Thursday, May 14, 2009

In this one I talk about "Lost" and "Ghost Hunters". So there.

Leaguers, I hope your week has found you well.

Apparently there's a good deal going on in the sports world right now. Basketball playoffs, Brett Favre causing trouble, baseball steroid scandals, and probably something with Dancing with the Stars. But I'm blissfully unaware.

I did watch every episode of "Lost" this season.

Spoilers below

I'm still enjoying the show. My complaint today is the same complaint I had with the show when it started. Somehow the writers have a very hard time getting the pieces of their show to flow organically from a character standpoint, and so, a bit like on a soap opera, characters tend to simply move about the playing board to create new and different conflicts instead of making rational decisions. Someone explain to me why Kate wanted to save people on the island? Aside from that it made a vehicle for the trio to return to the island? I know the show needs to be heavy on plot just to wrap up, but sometimes I wind up feeling that its all plot and they kind of fake the character bits unless it comes to Locke and Linus.

Also: I am deeply concerned that the season spent so much time on Time Travel issues this season, and not once did a single character point out that they couldn't actually be successful in resetting the clock, or none of them would be there to try, which would mean that, hey... this isn't going to work. Too often, time travel is a narrative dead end.

And no Juliet next season? Do not approve.

End spoilers.

I also think I'm... sigh... giving up on Ghost Hunters.

After five years or so of watching these guys scare themselves in other people's homes, businesses, and now THEIR OWN BUSINESS (they inspected the inn Jay and Grant's wives are now, apparently running), I think I'm going to have to say its been fun, but I'm checking out.

The show seems to increasingly ignore their own investigative techniques and use stuff like "I think I saw..." and questionable audio blips as evidence. I'd think that with as many hours as they've logged and as many of these investigations as they've undertaken, there'd be something of a payoff, but they seem to be moving in the opposite direction. And why they think a single night in any location is sufficient to gather enough evidence suggests some vestigal past from a lower budget operation, that I assume they no longer are.

I don't personally buy into the paranormal, but it doesn't mean I didn't want to see something amazing and inexplicable on TV. But at this point... well, alert me when and if it actually occurs.
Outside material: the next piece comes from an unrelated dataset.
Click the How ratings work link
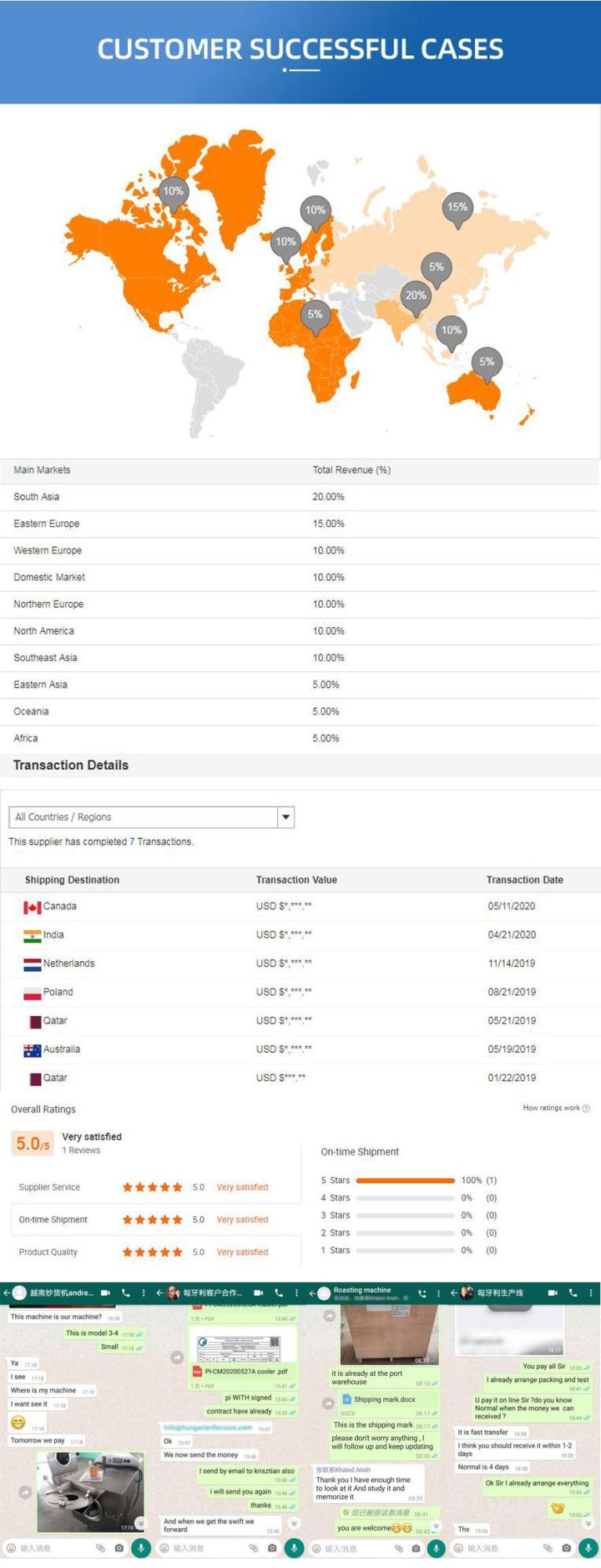The height and width of the screenshot is (1568, 601). click(552, 1108)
I guess I'll just return to watching Mythbusters blow up cars and whatnot.

5 comments:

Nathan said...

I think that most of the "good guy" characters mostly have been behaving out of a strong sense of morals. Why did Kate go back to the island to save those people? Because it's the right thing to do. And because she gave up her son to his blood family. She had nothing back in the real world.

Same thing with Ben. Why save his life by taking him to the others? He is a child. As humans, we feel it is wrong to let a child suffer or die, even if we know what they will become. Perhaps they felt they could change Ben's future outcome, I don't know.

Oh, and I will also miss the fetching Elizabeth Mitchell.

The League said...

I'd just reiterate: Jack had a nuclear weapon. She suddenly decides this is an issue after how long? I might be getting my stuff mixed up, but... that didn't make any sense to me. Why go back to the village, etc...? she knew exactly what he was doing. Why not tell the Dharma people? It just didn't hold up very well for me.

Fantomenos said...

I knew you'd wanna talk about Juliet! I was bummed too. I'm willing to give the writers some credit on time travel, since Miles basically made your objection in the ep, and I was so troubled about the compass loop and the finale totally resolved it. I'm psyched about next season, and given what show we're talking about, I'm not clear that Juliet dying means we won't see her again.

J.S. said...

Yeah. I don't think the characters act very consistently either, and sometimes even irrationally. Why did Sawyer, Juliet, and the others insist upon wanting to go and live with the Darma Initiative when they knew they were all going to get slaughtered at some point? Why didn't Farraday's mother try to just take his place when he returned to the island instead of allowing him to get shot? (her younger self could have shot her older self and never realized who she had killed)
Anyway, it's not a huge problem, but I kind of agree with The League when he says that sometimes it feels like the characters are doing things mostly just for the sake of advancing the plot.

Michael Corley said...

A year or so ago, when we had DVR it was filled with 1: Monk (Jennifer watched every one) 2: Spongebob (for the lil'un) and 3: Ghosthunters.

I'm getting close to being done with it too. Some EVP's are pretty darn neat. Most are not.